Aleksander is currently a PhD student at the Doctoral School of West Pomeranian University of Technology in Szczecin, Poland. He is working on finding a relationship between the size of the crystallites and the thermodynamic boundaries of phase transitions in the nanocrystalline Fe-N system. His main focus is the region of temperatures between 350 °C – 500 °C.
Tell us shortly what your poster is about.
My poster concerns the lattice parameter changes in the nanocrystalline Fe-N system during nitriding process under NH3:H2 atmosphere of variable concentration.
Does the poster represent the full extent of your work or is there even more about it – for example a greater context inside the team?
The presented research was a small part of my everyday studies, where I connect in situ XRPD, TEM, SEM, TG and elemental analysis methods to describe nanocrystalline Fe-N systems with different and defined crystallite size distributions during nitriding and denitriding processes. The main aim of my work is to combine extensive experimental work with simple thermodynamic modelling, resulting in empirical description based on theoretical foundations.
What was the biggest challenge you faced during your work/thesis?
The biggest challenge during my work is connected to my ambition to reconcile being PI in my first project, helping other projects in the faculty, taking care of the local quasi in situ XPS measurements  and managing in situ experiments for my PhD studies (that are generating large numbers of data to be processed). Thankfully, some great people are always around to help.

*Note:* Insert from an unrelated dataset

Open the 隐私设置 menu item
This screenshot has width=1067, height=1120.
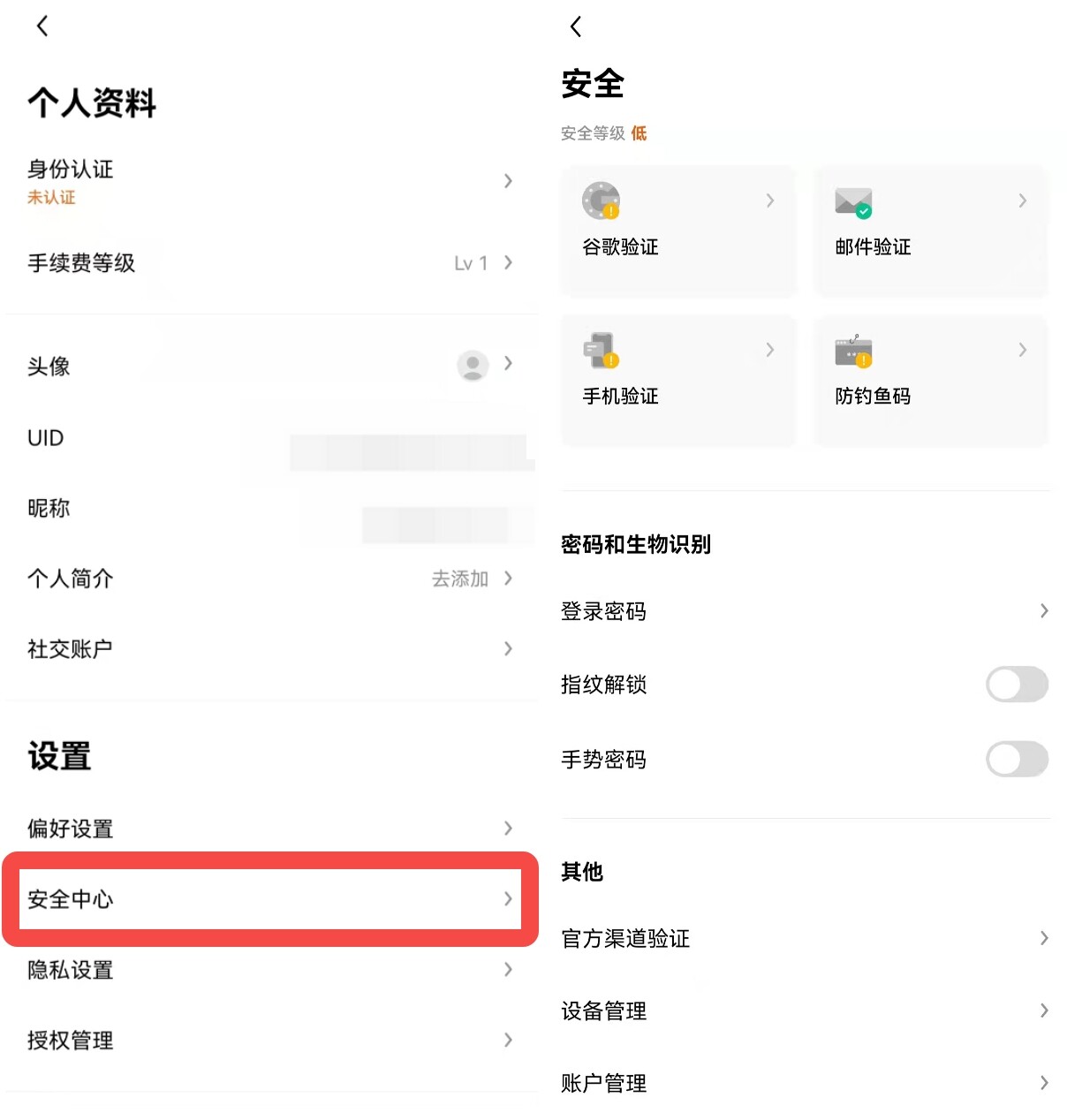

 P. Adamski, D. Moszyński, A. Komorowska, M. Nadziejko, A. Sarnecki, A. Albrecht: Ammonolysis of Cobalt Molybdenum Oxides – In Situ XRD Study, Inorganic Chemistry 57, 9844 (2018), https://doi.org/10.1021/acs.inorgchem.8b00685.
 A. Sarnecki, P. Adamski, A. Albrecht, A. Komorowska, . Nadziejko, D. Moszyński: XPS study of cobalt-ceria catalysts for ammonia synthesis – The reduction process, Vacuum 155, 434 (2018), https://doi.org/10.1016/j.vacuum.2018.06.034.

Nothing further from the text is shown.